* **EXERCISE DIRECTIONS**
Copy the records below word for word, leaving out nothing.
----
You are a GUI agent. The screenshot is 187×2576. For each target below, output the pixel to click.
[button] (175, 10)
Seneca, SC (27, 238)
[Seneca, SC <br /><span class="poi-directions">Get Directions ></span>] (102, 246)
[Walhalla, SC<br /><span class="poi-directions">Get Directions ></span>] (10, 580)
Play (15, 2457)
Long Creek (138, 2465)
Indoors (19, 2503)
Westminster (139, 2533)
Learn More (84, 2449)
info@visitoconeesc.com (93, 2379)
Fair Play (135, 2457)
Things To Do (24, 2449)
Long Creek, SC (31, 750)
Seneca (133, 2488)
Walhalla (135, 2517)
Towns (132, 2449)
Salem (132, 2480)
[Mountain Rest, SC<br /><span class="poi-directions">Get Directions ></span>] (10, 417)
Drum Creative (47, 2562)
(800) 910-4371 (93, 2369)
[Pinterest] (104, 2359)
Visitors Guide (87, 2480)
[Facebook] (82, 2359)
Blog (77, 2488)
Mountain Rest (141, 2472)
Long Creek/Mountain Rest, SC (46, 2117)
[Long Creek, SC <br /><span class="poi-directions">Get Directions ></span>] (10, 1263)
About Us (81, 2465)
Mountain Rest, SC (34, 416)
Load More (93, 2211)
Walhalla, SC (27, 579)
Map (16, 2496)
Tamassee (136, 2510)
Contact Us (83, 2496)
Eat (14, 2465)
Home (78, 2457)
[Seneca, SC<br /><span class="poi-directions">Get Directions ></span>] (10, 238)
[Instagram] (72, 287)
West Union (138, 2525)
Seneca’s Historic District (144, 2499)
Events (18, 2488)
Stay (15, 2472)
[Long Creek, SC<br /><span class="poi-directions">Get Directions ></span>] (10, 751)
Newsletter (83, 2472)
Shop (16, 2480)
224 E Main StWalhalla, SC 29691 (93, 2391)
----
* **EXERCISE OUTPUT**
You are a GUI agent. The screenshot is 187×2576. For each target below, output the pixel to click.
[button] (175, 10)
Seneca, SC (27, 238)
[Seneca, SC <br /><span class="poi-directions">Get Directions ></span>] (102, 246)
[Walhalla, SC<br /><span class="poi-directions">Get Directions ></span>] (10, 580)
Play (15, 2457)
Long Creek (138, 2465)
Indoors (19, 2503)
Westminster (139, 2533)
Learn More (84, 2449)
info@visitoconeesc.com (93, 2379)
Fair Play (135, 2457)
Things To Do (24, 2449)
Long Creek, SC (31, 750)
Seneca (133, 2488)
Walhalla (135, 2517)
Towns (132, 2449)
Salem (132, 2480)
[Mountain Rest, SC<br /><span class="poi-directions">Get Directions ></span>] (10, 417)
Drum Creative (47, 2562)
(800) 910-4371 (93, 2369)
[Pinterest] (104, 2359)
Visitors Guide (87, 2480)
[Facebook] (82, 2359)
Blog (77, 2488)
Mountain Rest (141, 2472)
Long Creek/Mountain Rest, SC (46, 2117)
[Long Creek, SC <br /><span class="poi-directions">Get Directions ></span>] (10, 1263)
About Us (81, 2465)
Mountain Rest, SC (34, 416)
Load More (93, 2211)
Walhalla, SC (27, 579)
Map (16, 2496)
Tamassee (136, 2510)
Contact Us (83, 2496)
Eat (14, 2465)
Home (78, 2457)
[Seneca, SC<br /><span class="poi-directions">Get Directions ></span>] (10, 238)
[Instagram] (72, 287)
West Union (138, 2525)
Seneca’s Historic District (144, 2499)
Events (18, 2488)
Stay (15, 2472)
[Long Creek, SC<br /><span class="poi-directions">Get Directions ></span>] (10, 751)
Newsletter (83, 2472)
Shop (16, 2480)
224 E Main StWalhalla, SC 29691 (93, 2391)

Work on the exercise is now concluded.